2. Les données statistiques devraient être compilées de façon à donner des détails suffisants pour mesurer et vérifier l’incohérence du prononcé de la peine, par exemple, en faisant la correspondance entre l’usage de certaines peines et les types de délits.

3. Il conviendrait que des recherches soient menées régulièrement pour mesurer avec précision l’ampleur des variations dans le prononcé des peines en ce qui concerne les infractions réprimées, les personnes condamnées et les procédures employées. Ces recherches devraient porter particulièrement sur l’effet des réformes en matière de prononcé des peines.

4. Le processus décisionnel devrait faire l’objet de recherches quantitatives et qualitatives pour permettre d’établir de quelle manière les tribunaux prennent leurs décisions et comment certains facteurs extérieurs (presse, attitudes du public, contexte local ...) peuvent modifier ce processus.

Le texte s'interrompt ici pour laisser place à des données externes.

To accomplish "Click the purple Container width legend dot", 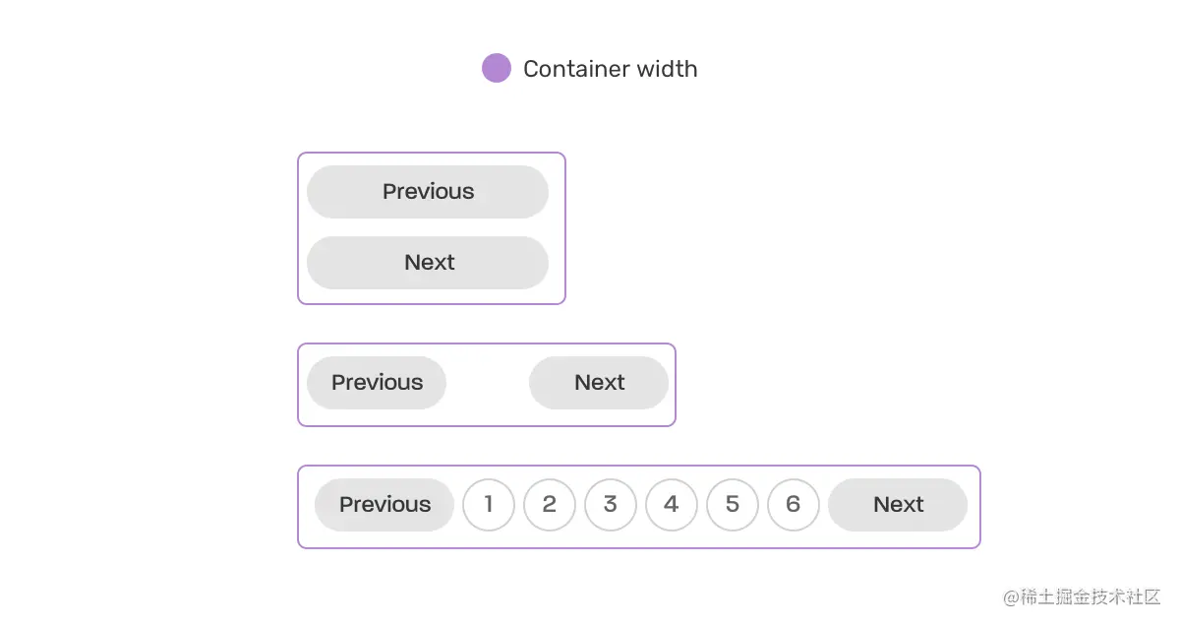I will point(497,68).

5. L’idéal serait que des recherches étudient le prononcé des peines dans le cadre procédural plus large de tout l’éventail de décisions du système de justice pénale (par exemple, enquêtes, décisions de poursuites, réponse au fond, et exécution des peines).

K. COOPERATION EUROPEENNE EN CE QUI CONCERNE L’INFORMATION SUR LE PRONONCE DES PEINES

1. Les Etats devraient envisager d’instaurer une méthode d’échange permanent d’informations sur les tendances et les innovations dans le droit, la politique et la pratique en matière de prononcé des peines afin, d’une part, de diffuser des connaissances sur les pratiques d’autres Etats européens en matière de prononcé des peines et, d’autre part, d’informer les Etats sur des méthodes possibles pour améliorer la cohérence dans le prononcé des peines.

2. A cet effet, les Etats devraient encourager la création d’un bulletin européen régulier sur le prononcé des peines, rédigé par une institution adéquate et diffusé auprès des magistrats et d’autres intéressés dans l’Europe au sens large. Les Etats devraient aussi examiner l’opportunité d’assurer un forum pour des réunions de juges et d’autres personnes qui jouent un rôle dans les systèmes de justice pénale des Etats membres, de façon à susciter une plus grande prise de conscience de problèmes communs et de solutions envisageables.